Modelling Plasticity and Dysplasia of Pancreatic Ductal Organoids Derived from Human Pluripotent Stem Cells

Personalized in vitro models for dysplasia and carcinogenesis in the pancreas have been constrained by insufficient differentiation of human pluripotent stem cells (hPSCs) into the exocrine pancreatic lineage. Here, we present a differentiation matrix to generate pancreatic duct-like organoids (PDLOs) from hPSCs. PDLOs showed morphological, transcriptional, proteomic, and functional characteristics of human pancreatic ducts, and matured upon transplantation into mice. PDLOs were generated from hPSCs inducibly expressing oncogenic GNAS, KRAS, or KRAS with genetic covariance of mutated CDKN2A, and from McCune-Albright as well as familial pancreatic cancer patients. Each oncogene caused a specific growth, structural, and molecular phenotype in vitro.
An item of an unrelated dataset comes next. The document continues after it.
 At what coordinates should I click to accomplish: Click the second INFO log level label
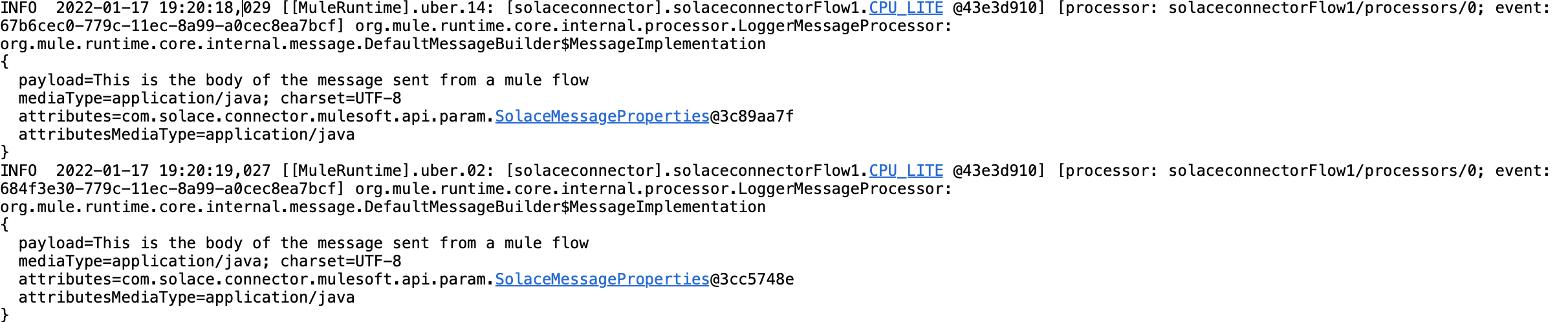pyautogui.click(x=18, y=171)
While transplanted PDLOs with oncogenic KRAS alone or KRAS with CDKN2A-loss developed well- or dedifferentiated pancreatic ductal adenocarcinomas, PDLOs with mutant GNAS led to intraductal papillary mucinous neoplasia-like structures. Conclusively, PDLOs enable in vitro and in vivo studies of pancreatic plasticity, dysplasia, and cancer formation in a genetically defined background.